> [Saved entries]
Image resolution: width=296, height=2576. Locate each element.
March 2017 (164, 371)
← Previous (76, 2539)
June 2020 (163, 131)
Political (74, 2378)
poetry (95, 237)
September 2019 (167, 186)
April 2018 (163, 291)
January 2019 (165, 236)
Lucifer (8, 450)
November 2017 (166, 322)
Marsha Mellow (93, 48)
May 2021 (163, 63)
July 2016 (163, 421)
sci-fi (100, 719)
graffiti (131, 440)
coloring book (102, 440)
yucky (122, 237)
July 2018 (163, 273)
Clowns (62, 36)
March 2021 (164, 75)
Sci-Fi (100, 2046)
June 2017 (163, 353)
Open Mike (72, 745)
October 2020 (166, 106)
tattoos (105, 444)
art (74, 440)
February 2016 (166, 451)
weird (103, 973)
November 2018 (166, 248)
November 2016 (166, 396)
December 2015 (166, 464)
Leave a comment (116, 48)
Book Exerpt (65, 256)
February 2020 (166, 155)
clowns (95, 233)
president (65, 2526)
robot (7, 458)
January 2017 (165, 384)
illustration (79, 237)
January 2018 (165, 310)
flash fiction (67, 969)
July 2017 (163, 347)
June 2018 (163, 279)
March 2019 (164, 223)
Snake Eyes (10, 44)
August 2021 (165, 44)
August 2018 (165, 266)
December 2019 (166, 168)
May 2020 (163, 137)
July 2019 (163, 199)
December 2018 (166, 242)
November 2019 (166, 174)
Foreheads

> [What to work on]
All lines above from the one with "Lucifer (8, 450)" to the one with "February 2020 (166, 155)", inclusive, should be copied exactly, and no other lines.

> [Response]
Lucifer (8, 450)
November 2017 (166, 322)
Marsha Mellow (93, 48)
May 2021 (163, 63)
July 2016 (163, 421)
sci-fi (100, 719)
graffiti (131, 440)
coloring book (102, 440)
yucky (122, 237)
July 2018 (163, 273)
Clowns (62, 36)
March 2021 (164, 75)
Sci-Fi (100, 2046)
June 2017 (163, 353)
Open Mike (72, 745)
October 2020 (166, 106)
tattoos (105, 444)
art (74, 440)
February 2016 (166, 451)
weird (103, 973)
November 2018 (166, 248)
November 2016 (166, 396)
December 2015 (166, 464)
Leave a comment (116, 48)
Book Exerpt (65, 256)
February 2020 (166, 155)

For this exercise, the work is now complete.